Minnesota taxpayers have shelled out more than $92 million over the past six years to house patients who no longer require mental health treatment at a state hospital but have nowhere else to go.
The cost per patient, according to Department of Human Services records, now tops $1,300 a day — enough to rent an apartment in Minneapolis for a month.
The rising toll is a largely hidden but stark sign of gaps in the state's mental health safety net, particularly for Minnesotans accused of a crime but deemed mentally unfit to face the charges.
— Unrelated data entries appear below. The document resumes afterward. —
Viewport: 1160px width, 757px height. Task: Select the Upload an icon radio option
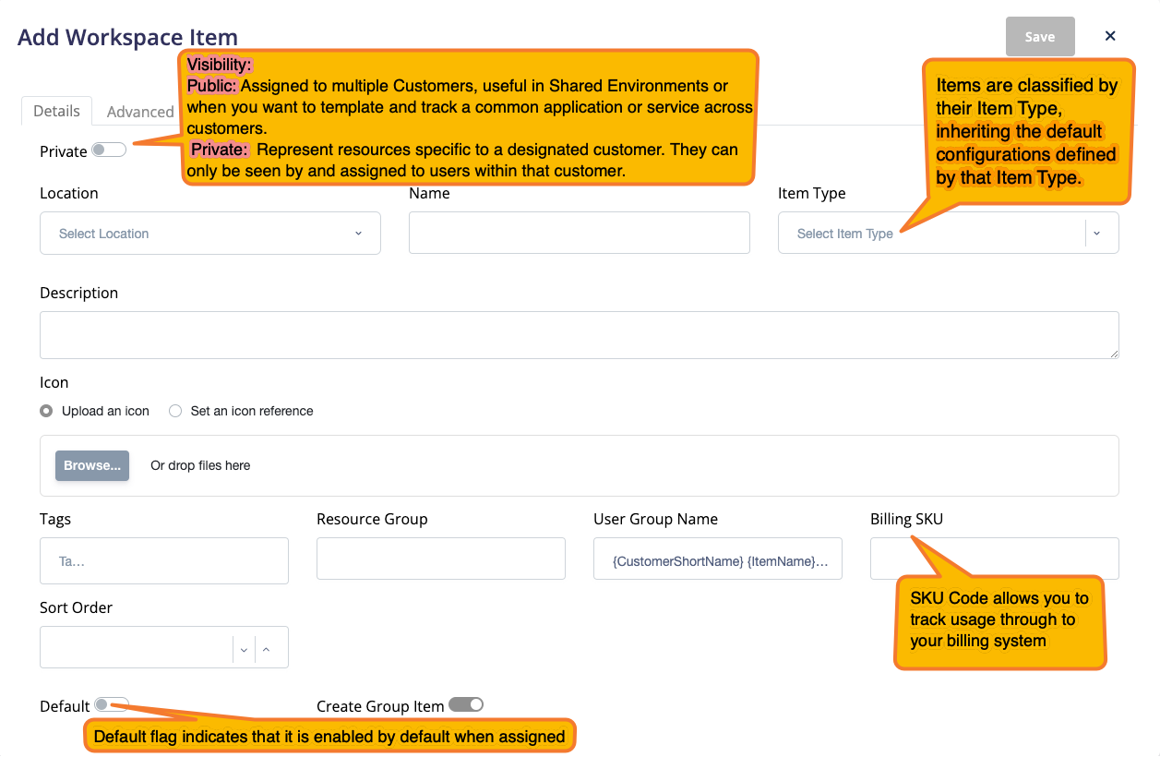pos(46,411)
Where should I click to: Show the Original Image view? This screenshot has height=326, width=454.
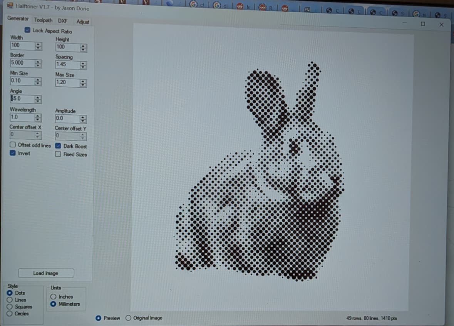[x=129, y=318]
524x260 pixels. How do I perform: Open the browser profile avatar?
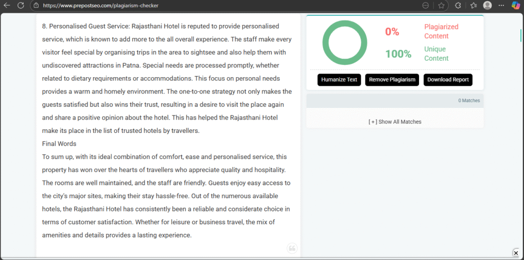[x=488, y=5]
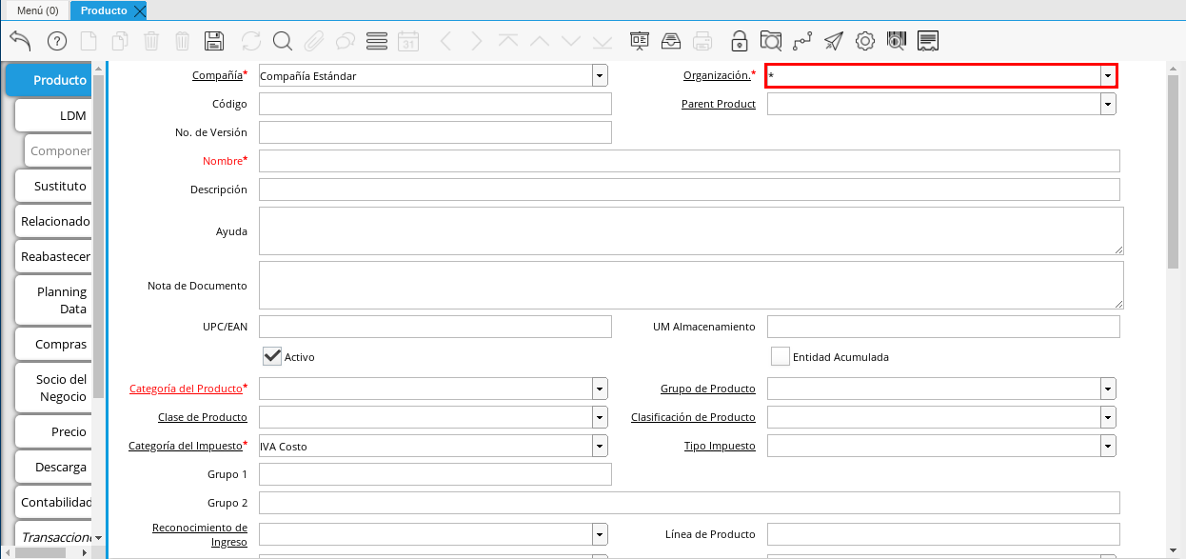The height and width of the screenshot is (559, 1186).
Task: Check the Entidad Acumulada checkbox
Action: click(781, 356)
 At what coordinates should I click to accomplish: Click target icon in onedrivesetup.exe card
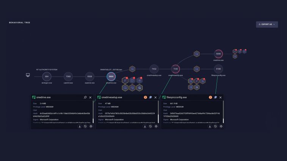(x=156, y=126)
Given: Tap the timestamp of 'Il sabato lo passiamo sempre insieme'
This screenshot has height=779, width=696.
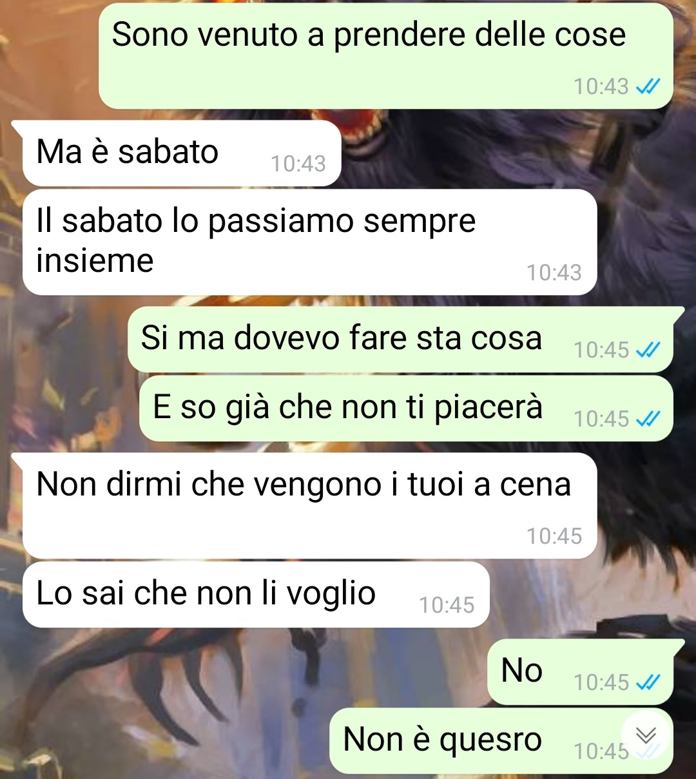Looking at the screenshot, I should point(554,273).
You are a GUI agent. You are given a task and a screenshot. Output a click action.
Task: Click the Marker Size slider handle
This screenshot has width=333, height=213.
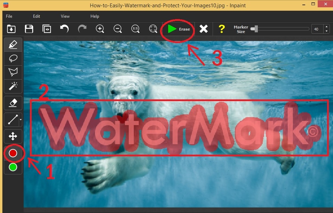click(256, 29)
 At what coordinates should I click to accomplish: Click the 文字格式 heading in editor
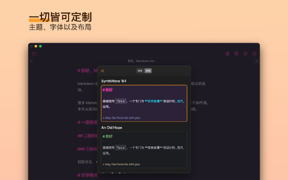[88, 175]
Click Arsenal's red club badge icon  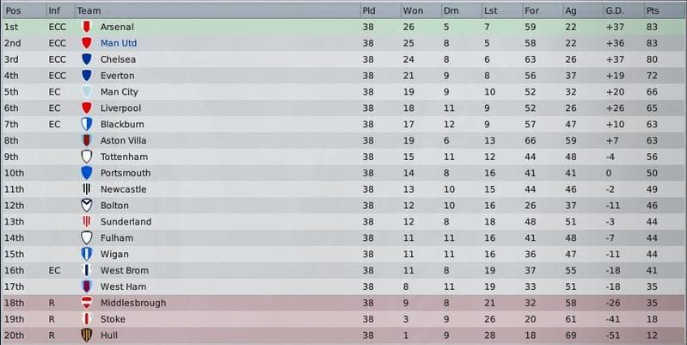(x=87, y=27)
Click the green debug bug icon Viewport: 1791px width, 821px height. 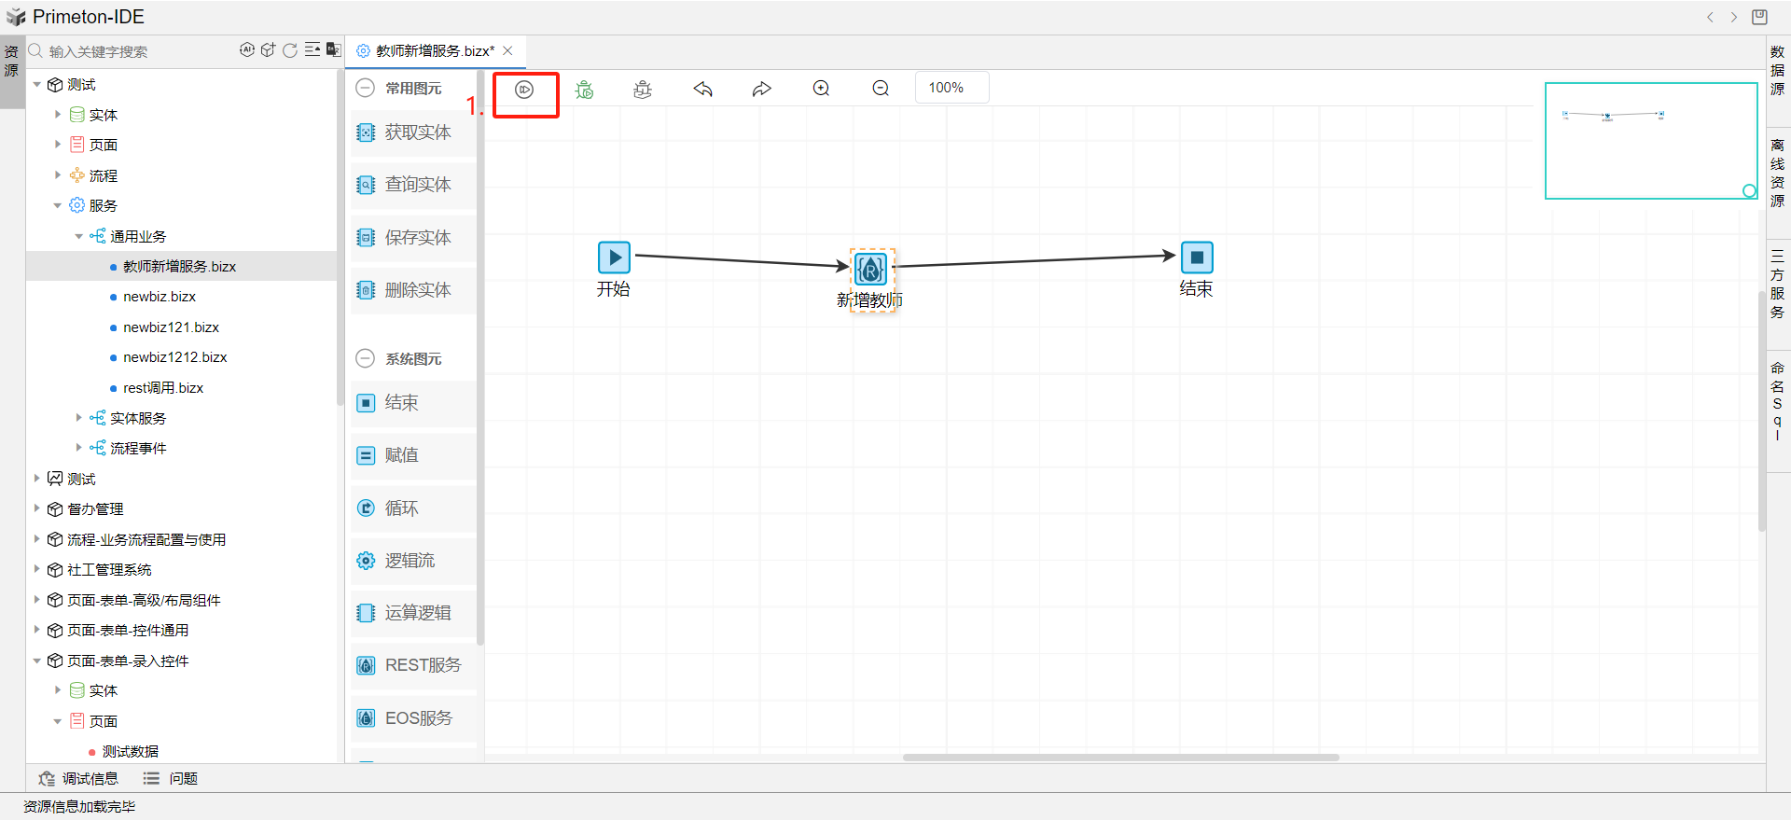[x=584, y=90]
Courts now send these patients primarily to a state hospital in Anoka. But once doctors there say the treatment is complete, there's often no place for them to transition back to society. They usually require more treatment or supervision after intensive inpatient care is finished, but places like adult foster care, residential treatment programs or group homes are often too full to let them in right away.
As a result, the patients sit at state hospitals for weeks, months or even years longer than they are supposed to.
One patient has been in Anoka for more than four years since being cleared for release.
And those extended stays mean there are fewer beds available for vulnerable patients who do need the hospital-level care.
The cost of housing residents who no longer require treatment mounts quickly. Hennepin and Ramsey counties, for example, were billed a combined $15 million-plus for the past two years for unnecessary services, according to DHS records requested by the Star Tribune.